1fanwang opened a new pull request, #68955:
URL: https://github.com/apache/airflow/pull/68955
> **Stacked PR.** Builds on #68936 (TriggerDagRunOperator `durable`) and
#68952 (extract
> `resume_or_submit`). The incremental change here is the **last commit** —
the runner refactor;
> the earlier commits are the two parent PRs and will drop out of the diff
once they merge.
## Why
#68936 added a crash-safe `durable` wait to `TriggerDagRunOperator`, but it
**hand-rolled** the
persist-and-reconnect logic in the task runner — a duplicate of what
`ResumableJobMixin` already
implements. #68952 lifted that logic into a reusable `resume_or_submit`
core.
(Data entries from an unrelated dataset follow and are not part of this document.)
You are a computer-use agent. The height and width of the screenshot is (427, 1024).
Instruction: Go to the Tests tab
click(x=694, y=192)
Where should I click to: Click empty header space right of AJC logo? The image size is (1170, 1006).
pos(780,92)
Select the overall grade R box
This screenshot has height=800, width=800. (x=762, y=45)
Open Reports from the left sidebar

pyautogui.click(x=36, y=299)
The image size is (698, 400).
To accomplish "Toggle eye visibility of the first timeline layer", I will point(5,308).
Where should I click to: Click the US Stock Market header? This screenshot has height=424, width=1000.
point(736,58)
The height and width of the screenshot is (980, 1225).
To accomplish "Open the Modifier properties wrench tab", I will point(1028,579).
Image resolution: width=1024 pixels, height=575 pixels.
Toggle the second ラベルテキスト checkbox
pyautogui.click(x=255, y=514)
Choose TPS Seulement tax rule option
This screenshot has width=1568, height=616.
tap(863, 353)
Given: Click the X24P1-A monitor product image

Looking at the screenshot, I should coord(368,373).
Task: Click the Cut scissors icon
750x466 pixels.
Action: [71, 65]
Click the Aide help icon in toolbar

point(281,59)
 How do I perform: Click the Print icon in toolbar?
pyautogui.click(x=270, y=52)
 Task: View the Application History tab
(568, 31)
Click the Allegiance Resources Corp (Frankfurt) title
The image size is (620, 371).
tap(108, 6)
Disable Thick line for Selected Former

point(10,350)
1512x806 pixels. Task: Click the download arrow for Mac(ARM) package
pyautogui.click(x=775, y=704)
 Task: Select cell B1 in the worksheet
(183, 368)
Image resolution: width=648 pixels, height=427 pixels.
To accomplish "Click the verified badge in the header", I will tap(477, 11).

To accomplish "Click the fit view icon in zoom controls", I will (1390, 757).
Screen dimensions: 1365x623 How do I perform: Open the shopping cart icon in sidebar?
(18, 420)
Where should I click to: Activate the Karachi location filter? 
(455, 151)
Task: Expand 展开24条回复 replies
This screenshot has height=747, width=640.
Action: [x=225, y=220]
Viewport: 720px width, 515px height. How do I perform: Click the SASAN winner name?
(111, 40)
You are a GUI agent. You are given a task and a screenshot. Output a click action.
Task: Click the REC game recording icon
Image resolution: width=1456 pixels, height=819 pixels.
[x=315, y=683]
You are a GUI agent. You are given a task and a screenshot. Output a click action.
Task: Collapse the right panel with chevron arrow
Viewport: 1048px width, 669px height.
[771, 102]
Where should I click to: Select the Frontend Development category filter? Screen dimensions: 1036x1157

This PR makes the
runner **consume** that core, so the durability primitive has one
implementation instead of two.
## What
`_handle_trigger_dag_run`'s durable path now drives `resume_or_submit`
through runner callbacks —
`submit` (send `TriggerDagRun`, raising on `DagRunAlreadyExists`),
`get_status` (`GetDagRunState`),
`poll` (the wait loop, raising on a failed state so the retry policy still
fires), `get_result`
(the run-id XCom). The hand-rolled `_evaluate_prior_triggered_run` and the
inline persist/decision
are **deleted**. No behaviour change.
This is the proof that the #68952 extraction generalises: one operator that
fits `ResumableJobMixin`
directly (Spark, Livy) and one whose wait lives in the runner
(TriggerDagRun) now share the same
durability core.
## Tests
The full `TriggerDagRunOperator` runner suite passes unchanged — the
`durable` reconnect tests now
exercise the `resume_or_submit` path, and the non-durable / deferrable /
conflict tests are
untouched. That unchanged suite is the behaviour-preservation proof.
### End-to-end (live, Breeze, on this PR's code)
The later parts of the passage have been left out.